▸ Task prompt
Retyping the entries exactly is all that is required.

--- Given information Enclosed Below ---

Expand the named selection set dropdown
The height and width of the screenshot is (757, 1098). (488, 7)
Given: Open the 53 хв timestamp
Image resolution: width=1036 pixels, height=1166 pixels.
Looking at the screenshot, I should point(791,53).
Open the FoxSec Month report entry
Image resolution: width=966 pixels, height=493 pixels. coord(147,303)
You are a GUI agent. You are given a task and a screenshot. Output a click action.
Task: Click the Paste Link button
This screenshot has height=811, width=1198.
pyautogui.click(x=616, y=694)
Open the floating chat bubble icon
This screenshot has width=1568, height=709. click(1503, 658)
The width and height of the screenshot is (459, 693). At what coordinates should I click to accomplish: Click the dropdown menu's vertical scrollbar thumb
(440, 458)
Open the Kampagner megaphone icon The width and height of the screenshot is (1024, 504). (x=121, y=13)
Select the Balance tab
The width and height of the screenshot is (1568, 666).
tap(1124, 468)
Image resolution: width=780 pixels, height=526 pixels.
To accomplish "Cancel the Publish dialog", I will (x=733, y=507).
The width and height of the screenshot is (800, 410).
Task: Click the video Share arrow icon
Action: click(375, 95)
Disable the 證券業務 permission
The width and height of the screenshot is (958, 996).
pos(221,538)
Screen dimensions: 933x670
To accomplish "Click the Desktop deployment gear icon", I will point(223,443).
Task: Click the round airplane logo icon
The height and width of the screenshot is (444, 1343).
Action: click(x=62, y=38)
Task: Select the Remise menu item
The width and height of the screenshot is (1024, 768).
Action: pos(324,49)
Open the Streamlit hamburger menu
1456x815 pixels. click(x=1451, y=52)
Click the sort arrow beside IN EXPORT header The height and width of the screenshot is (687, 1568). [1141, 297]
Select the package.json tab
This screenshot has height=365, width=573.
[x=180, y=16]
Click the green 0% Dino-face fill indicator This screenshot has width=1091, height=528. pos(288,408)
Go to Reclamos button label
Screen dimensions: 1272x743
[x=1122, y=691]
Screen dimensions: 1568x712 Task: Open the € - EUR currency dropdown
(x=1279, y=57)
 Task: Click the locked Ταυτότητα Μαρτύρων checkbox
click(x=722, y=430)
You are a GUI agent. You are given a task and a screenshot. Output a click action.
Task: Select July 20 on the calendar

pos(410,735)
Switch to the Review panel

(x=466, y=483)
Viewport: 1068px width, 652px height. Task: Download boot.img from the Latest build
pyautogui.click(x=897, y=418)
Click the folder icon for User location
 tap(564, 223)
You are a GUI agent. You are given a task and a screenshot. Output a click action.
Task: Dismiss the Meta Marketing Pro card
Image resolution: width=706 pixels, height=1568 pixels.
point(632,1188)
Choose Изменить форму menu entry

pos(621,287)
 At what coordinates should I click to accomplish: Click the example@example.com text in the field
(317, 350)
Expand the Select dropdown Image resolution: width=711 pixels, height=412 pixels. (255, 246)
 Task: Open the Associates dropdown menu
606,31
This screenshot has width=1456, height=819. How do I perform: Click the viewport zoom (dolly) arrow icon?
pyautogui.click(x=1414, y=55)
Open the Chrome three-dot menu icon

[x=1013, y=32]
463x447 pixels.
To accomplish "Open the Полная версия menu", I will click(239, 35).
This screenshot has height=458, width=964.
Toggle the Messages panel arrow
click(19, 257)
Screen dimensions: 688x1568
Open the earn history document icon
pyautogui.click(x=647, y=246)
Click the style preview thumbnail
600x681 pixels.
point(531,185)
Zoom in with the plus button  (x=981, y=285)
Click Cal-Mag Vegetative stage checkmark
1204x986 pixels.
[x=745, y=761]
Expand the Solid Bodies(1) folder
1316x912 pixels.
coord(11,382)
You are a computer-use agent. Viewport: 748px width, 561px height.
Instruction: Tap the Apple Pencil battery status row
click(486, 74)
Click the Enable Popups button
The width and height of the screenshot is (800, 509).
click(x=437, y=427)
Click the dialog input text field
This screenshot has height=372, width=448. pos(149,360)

--- End of Enclosed Given information ---

▸ Exercise solution
Expand the named selection set dropdown
The height and width of the screenshot is (757, 1098). (488, 7)
Given: Open the 53 хв timestamp
Image resolution: width=1036 pixels, height=1166 pixels.
Looking at the screenshot, I should point(791,53).
Open the FoxSec Month report entry
Image resolution: width=966 pixels, height=493 pixels. coord(147,303)
You are a GUI agent. You are given a task and a screenshot. Output a click action.
Task: Click the Paste Link button
This screenshot has height=811, width=1198.
pyautogui.click(x=616, y=694)
Open the floating chat bubble icon
This screenshot has width=1568, height=709. click(1503, 658)
The width and height of the screenshot is (459, 693). At what coordinates should I click to accomplish: Click the dropdown menu's vertical scrollbar thumb
(440, 458)
Open the Kampagner megaphone icon The width and height of the screenshot is (1024, 504). (x=121, y=13)
Select the Balance tab
The width and height of the screenshot is (1568, 666).
tap(1124, 468)
Image resolution: width=780 pixels, height=526 pixels.
To accomplish "Cancel the Publish dialog", I will (x=733, y=507).
The width and height of the screenshot is (800, 410).
Task: Click the video Share arrow icon
Action: click(375, 95)
Disable the 證券業務 permission
The width and height of the screenshot is (958, 996).
pos(221,538)
Screen dimensions: 933x670
To accomplish "Click the Desktop deployment gear icon", I will point(223,443).
Task: Click the round airplane logo icon
The height and width of the screenshot is (444, 1343).
Action: click(x=62, y=38)
Task: Select the Remise menu item
The width and height of the screenshot is (1024, 768).
Action: pos(324,49)
Open the Streamlit hamburger menu
1456x815 pixels. click(x=1451, y=52)
Click the sort arrow beside IN EXPORT header The height and width of the screenshot is (687, 1568). [1141, 297]
Select the package.json tab
This screenshot has height=365, width=573.
[x=180, y=16]
Click the green 0% Dino-face fill indicator This screenshot has width=1091, height=528. pos(288,408)
Go to Reclamos button label
Screen dimensions: 1272x743
[x=1122, y=691]
Screen dimensions: 1568x712 Task: Open the € - EUR currency dropdown
(x=1279, y=57)
 Task: Click the locked Ταυτότητα Μαρτύρων checkbox
click(x=722, y=430)
You are a GUI agent. You are given a task and a screenshot. Output a click action.
Task: Select July 20 on the calendar

pos(410,735)
Switch to the Review panel

(x=466, y=483)
Viewport: 1068px width, 652px height. Task: Download boot.img from the Latest build
pyautogui.click(x=897, y=418)
Click the folder icon for User location
 tap(564, 223)
You are a GUI agent. You are given a task and a screenshot. Output a click action.
Task: Dismiss the Meta Marketing Pro card
Image resolution: width=706 pixels, height=1568 pixels.
point(632,1188)
Choose Изменить форму menu entry

pos(621,287)
 At what coordinates should I click to accomplish: Click the example@example.com text in the field
(317, 350)
Expand the Select dropdown Image resolution: width=711 pixels, height=412 pixels. (255, 246)
 Task: Open the Associates dropdown menu
606,31
This screenshot has width=1456, height=819. How do I perform: Click the viewport zoom (dolly) arrow icon?
pyautogui.click(x=1414, y=55)
Open the Chrome three-dot menu icon

[x=1013, y=32]
463x447 pixels.
To accomplish "Open the Полная версия menu", I will click(239, 35).
This screenshot has height=458, width=964.
Toggle the Messages panel arrow
click(19, 257)
Screen dimensions: 688x1568
Open the earn history document icon
pyautogui.click(x=647, y=246)
Click the style preview thumbnail
600x681 pixels.
point(531,185)
Zoom in with the plus button  (x=981, y=285)
Click Cal-Mag Vegetative stage checkmark
1204x986 pixels.
[x=745, y=761]
Expand the Solid Bodies(1) folder
1316x912 pixels.
coord(11,382)
You are a computer-use agent. Viewport: 748px width, 561px height.
Instruction: Tap the Apple Pencil battery status row
click(486, 74)
Click the Enable Popups button
The width and height of the screenshot is (800, 509).
click(x=437, y=427)
Click the dialog input text field
This screenshot has height=372, width=448. pos(149,360)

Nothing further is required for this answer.